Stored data
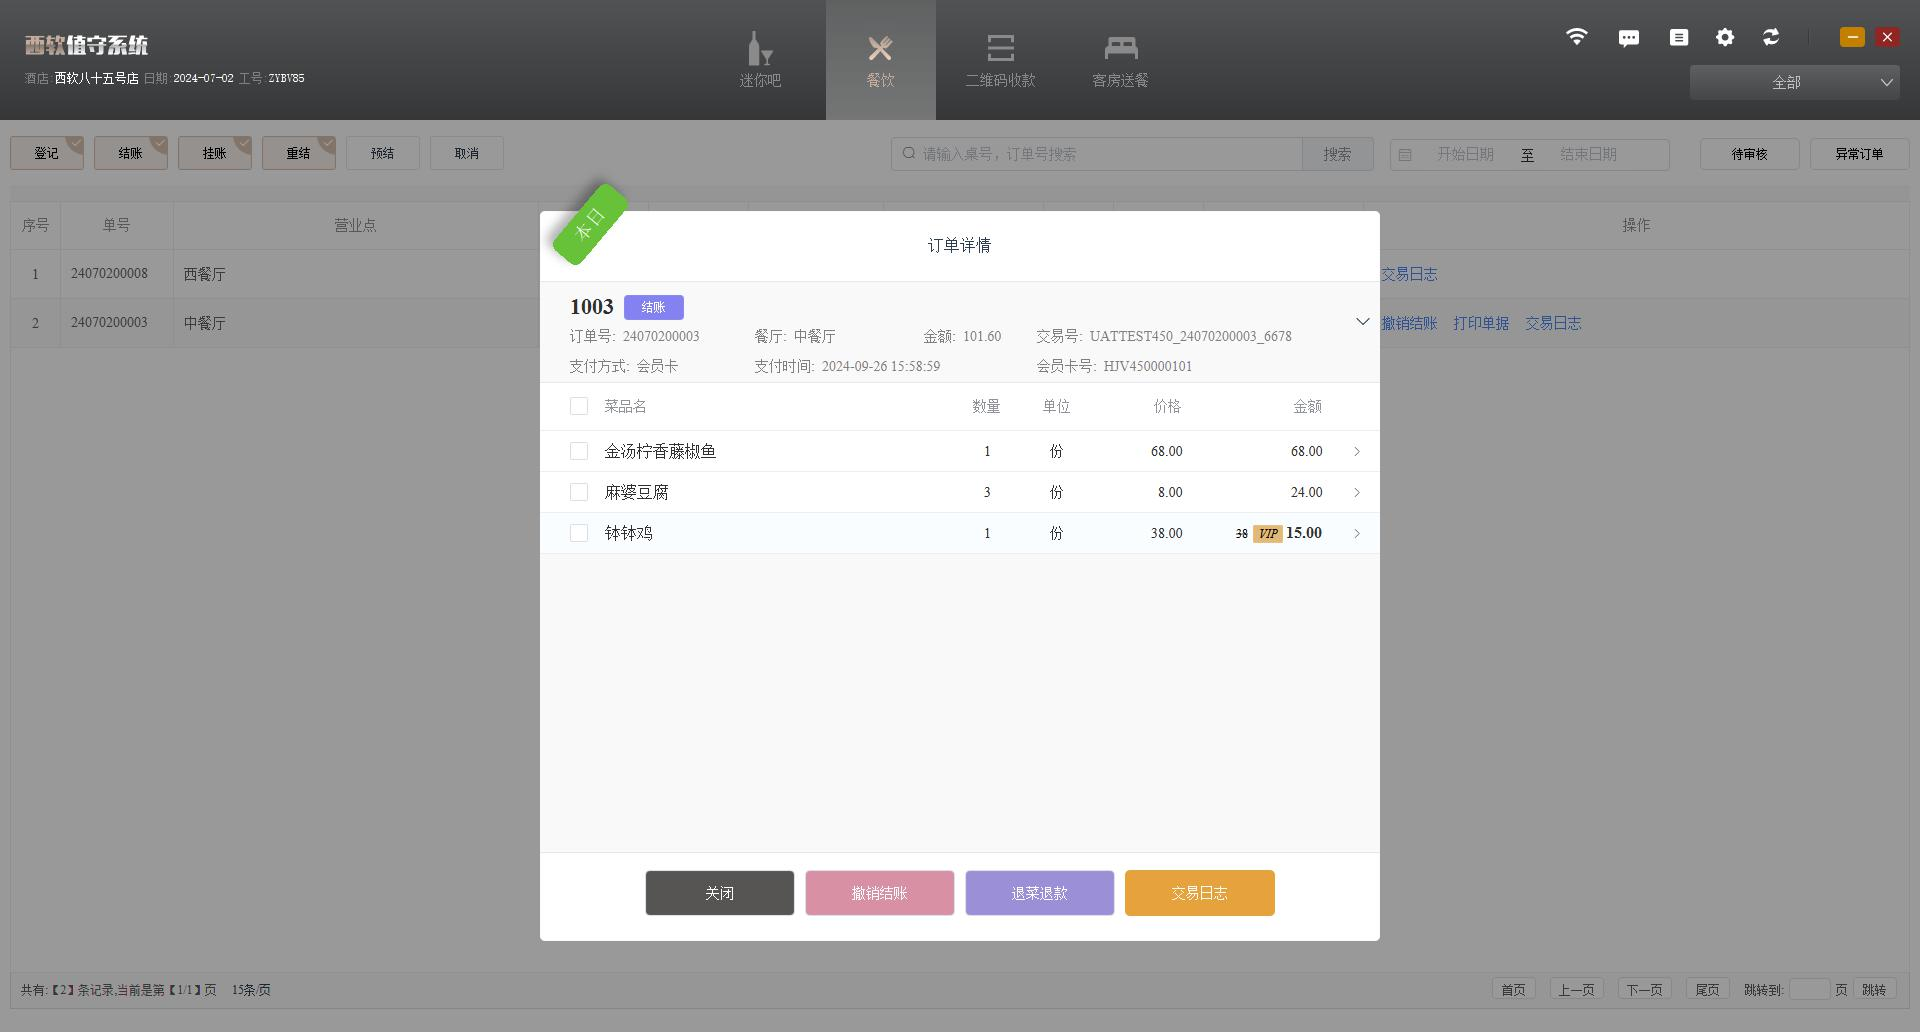Collapse order 1003 header details chevron
The image size is (1920, 1032).
pos(1362,321)
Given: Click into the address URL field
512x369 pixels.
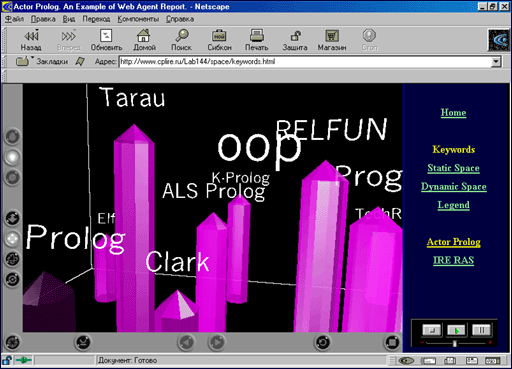Looking at the screenshot, I should coord(305,62).
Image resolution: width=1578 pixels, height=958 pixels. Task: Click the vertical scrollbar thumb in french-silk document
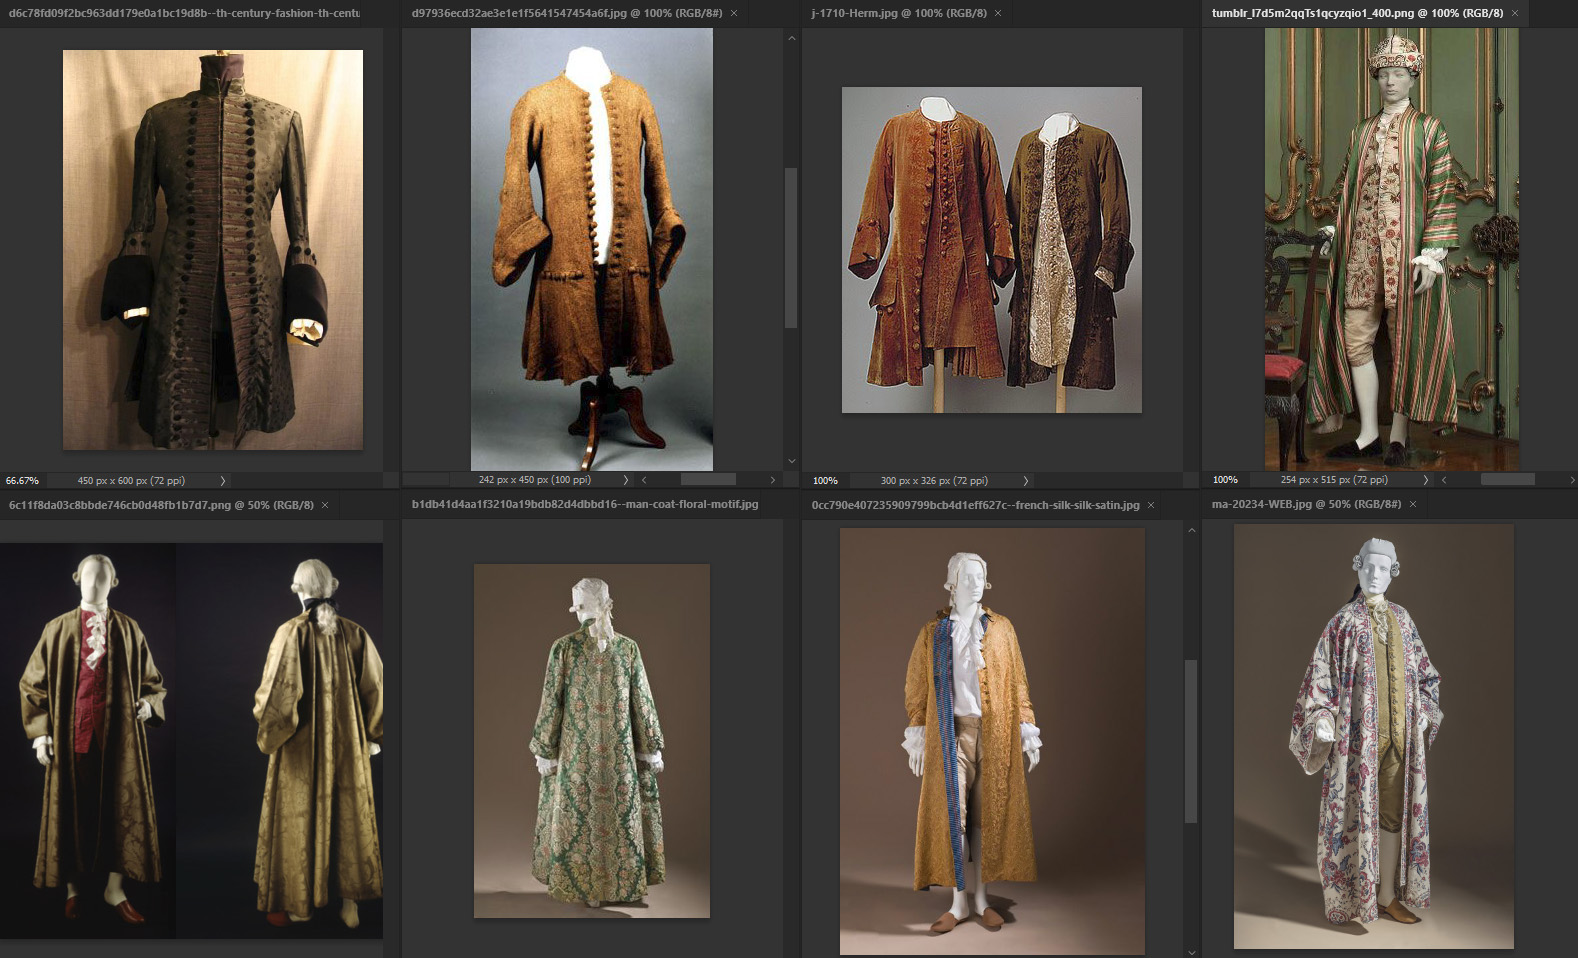[x=1191, y=740]

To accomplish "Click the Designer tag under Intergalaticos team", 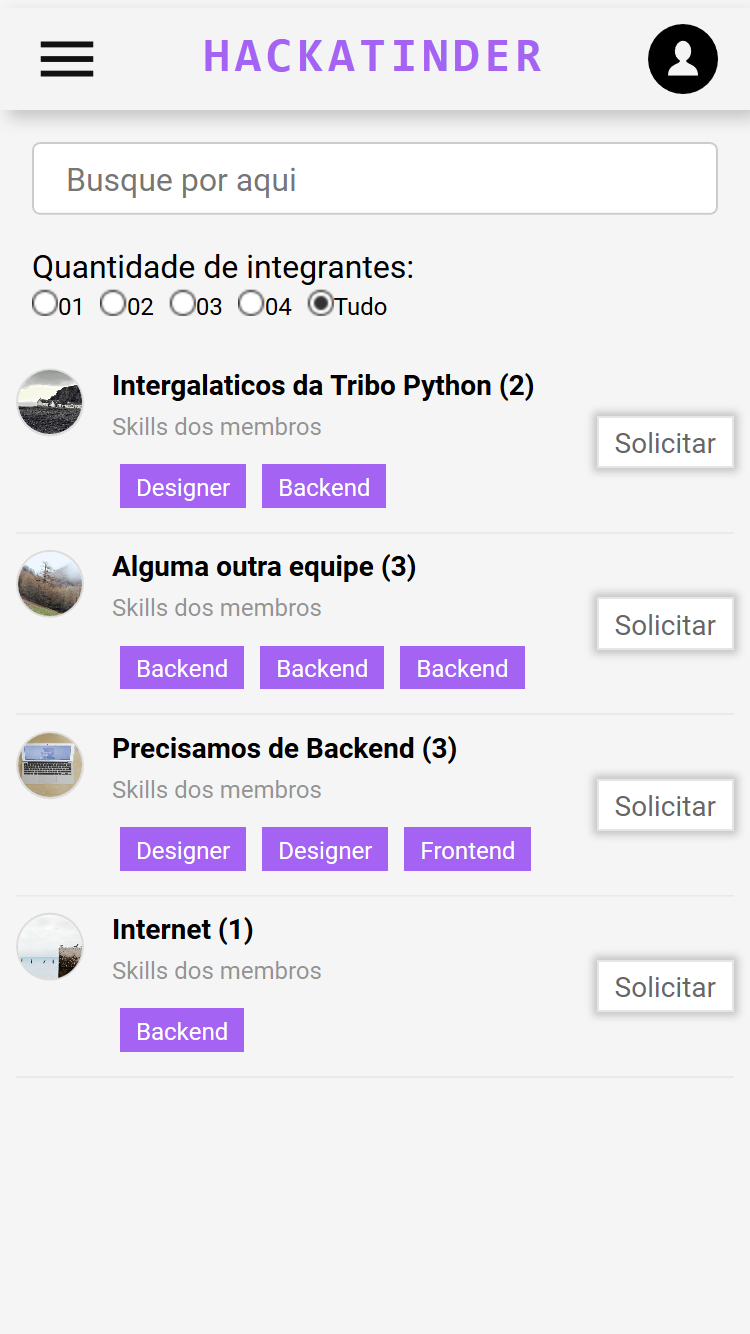I will [182, 486].
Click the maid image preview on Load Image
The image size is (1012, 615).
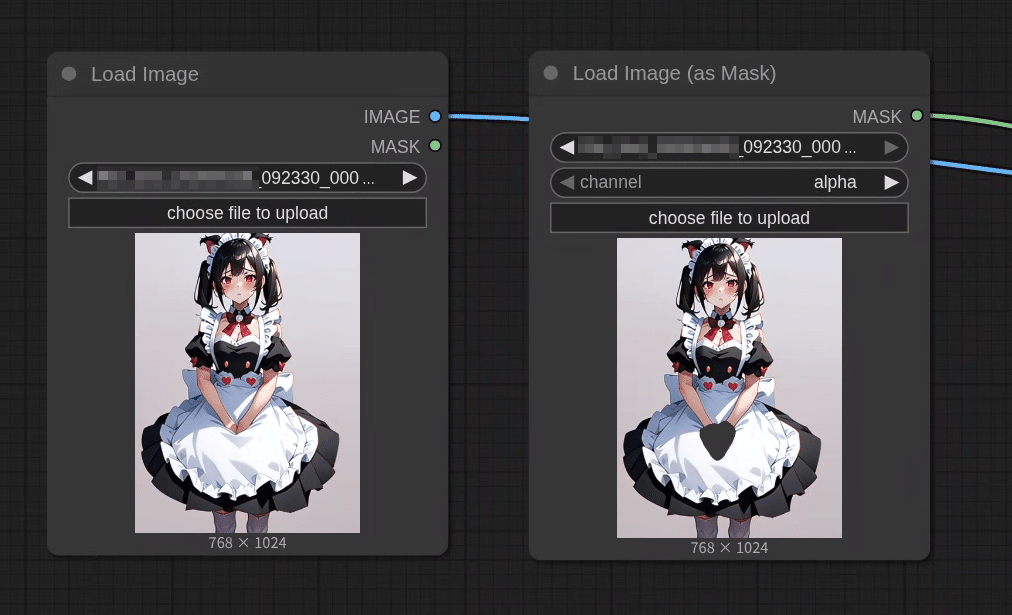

Work instruction: Extract exactly the lines from the one containing "Click the maid image preview on Load Image" through the last line of the records above, both included, and leave out the pictures.

Solution for this problem:
Click the maid image preview on Load Image
The image size is (1012, 615).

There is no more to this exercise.